Below is the diagram showing how tensorflow lite works. Let us now fit this into our example.

  1. Pick our pre-trained model from KerasNLP

The generate() function from GPT2CausalLM is the function which uses the GPT-2 model and generates the text for us. So we will wrap this function into Tensor Flow concrete function.

@tf.function
def generate(prompt, max_length):
    return gpt2_lm.generate(prompt, max_length)

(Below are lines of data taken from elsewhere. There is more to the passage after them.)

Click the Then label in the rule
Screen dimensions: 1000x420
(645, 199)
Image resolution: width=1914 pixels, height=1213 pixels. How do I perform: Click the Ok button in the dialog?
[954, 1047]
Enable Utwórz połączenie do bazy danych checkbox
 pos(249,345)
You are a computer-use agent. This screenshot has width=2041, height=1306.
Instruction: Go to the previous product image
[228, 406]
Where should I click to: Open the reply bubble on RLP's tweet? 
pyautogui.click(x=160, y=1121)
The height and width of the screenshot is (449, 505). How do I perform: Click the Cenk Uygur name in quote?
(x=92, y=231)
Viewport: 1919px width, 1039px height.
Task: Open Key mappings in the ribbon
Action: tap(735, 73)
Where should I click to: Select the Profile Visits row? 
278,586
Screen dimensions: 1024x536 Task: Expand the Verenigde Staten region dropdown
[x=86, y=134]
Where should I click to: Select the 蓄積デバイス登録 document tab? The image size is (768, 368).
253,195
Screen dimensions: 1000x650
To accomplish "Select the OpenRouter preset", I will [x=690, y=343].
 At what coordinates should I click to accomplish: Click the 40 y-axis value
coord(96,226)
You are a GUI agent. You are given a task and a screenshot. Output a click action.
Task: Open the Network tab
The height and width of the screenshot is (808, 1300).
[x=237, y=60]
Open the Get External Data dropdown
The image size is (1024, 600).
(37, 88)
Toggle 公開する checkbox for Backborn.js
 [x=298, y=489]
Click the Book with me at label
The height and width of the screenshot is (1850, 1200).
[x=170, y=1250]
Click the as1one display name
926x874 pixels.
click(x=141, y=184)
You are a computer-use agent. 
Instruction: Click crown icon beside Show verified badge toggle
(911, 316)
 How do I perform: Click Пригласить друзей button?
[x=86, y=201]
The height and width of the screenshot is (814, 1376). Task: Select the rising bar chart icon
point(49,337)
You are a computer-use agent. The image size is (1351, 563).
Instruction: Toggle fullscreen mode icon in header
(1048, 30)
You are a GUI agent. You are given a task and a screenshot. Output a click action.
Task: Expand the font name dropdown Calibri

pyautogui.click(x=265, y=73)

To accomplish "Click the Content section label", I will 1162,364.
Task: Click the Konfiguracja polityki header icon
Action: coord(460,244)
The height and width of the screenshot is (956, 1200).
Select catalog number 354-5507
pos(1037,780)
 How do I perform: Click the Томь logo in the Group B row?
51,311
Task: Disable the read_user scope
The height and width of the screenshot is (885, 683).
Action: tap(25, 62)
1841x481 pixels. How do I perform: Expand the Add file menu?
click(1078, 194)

concrete_func = generate.get_concrete_function(tf.TensorSpec([], tf.string), 100)
def run_inference(input, generate_tflite):
  interp = interpreter.InterpreterWithCustomOps(
      model_content=generate_tflite,
      custom_op_registerers=tf_text.tflite_registrar.SELECT_TFTEXT_OPS)
  interp.get_signature_list()

  generator = interp.get_signature_runner('serving_default')
  output = generator(prompt=np.array([input]))
  print("\nGenerated with TFLite:\n", output["output_0"])
  1. Convert it into a flat buffer with TensorFlow Lite Converter.
gpt2_lm.jit_compile = False
converter = tf.lite.TFLiteConverter.from_concrete_functions([concrete_func],
                                                            gpt2_lm)
converter.target_spec.supported_ops = [
  tf.lite.OpsSet.TFLITE_BUILTINS, # enable TensorFlow Lite ops.
  tf.lite.OpsSet.SELECT_TF_OPS # enable TensorFlow ops.
]
converter.allow_custom_ops = True
converter.target_spec.experimental_select_user_tf_ops = ["UnsortedSegmentJoin", "UpperBound"]
converter._experimental_guarantee_all_funcs_one_use = True
generate_tflite = converter.convert()
run_inference("I'm enjoying a", generate_tflite)
with open('unquantized_gpt2.tflite', 'wb') as f:
  f.write(generate_tflite)
  1. Take the compressed .tfllite file and load it into our mobile application.

  2. Further Optimization by converting 32-bit floats to more efficient 8-bit integers.

gpt2_lm.jit_compile = False
converter = tf.lite.TFLiteConverter.from_concrete_functions([concrete_func],
                                                            gpt2_lm)
converter.target_spec.supported_ops = [
  tf.lite.OpsSet.TFLITE_BUILTINS, # enable TensorFlow Lite ops.
  tf.lite.OpsSet.SELECT_TF_OPS # enable TensorFlow ops.
]
converter.allow_custom_ops = True
converter.optimizations = [tf.lite.Optimize.DEFAULT]
converter.target_spec.experimental_select_user_tf_ops = ["UnsortedSegmentJoin", "UpperBound"]
converter._experimental_guarantee_all_funcs_one_use = True
quant_generate_tflite = converter.convert()
run_inference("I'm enjoying a", quant_generate_tflite)
with open('quantized_gpt2.tflite', 'wb') as f:
  f.write(quant_generate_tflite)

Finally we have a .tflite file which we need to inject in our android application and call the generate function and our LLM is up and running on our Android device.

You can try the steps in the colab here.

So go ahead, unravel the possibilities and redefine what's achievable with a Large Language Model on your Android device. Happy deploying!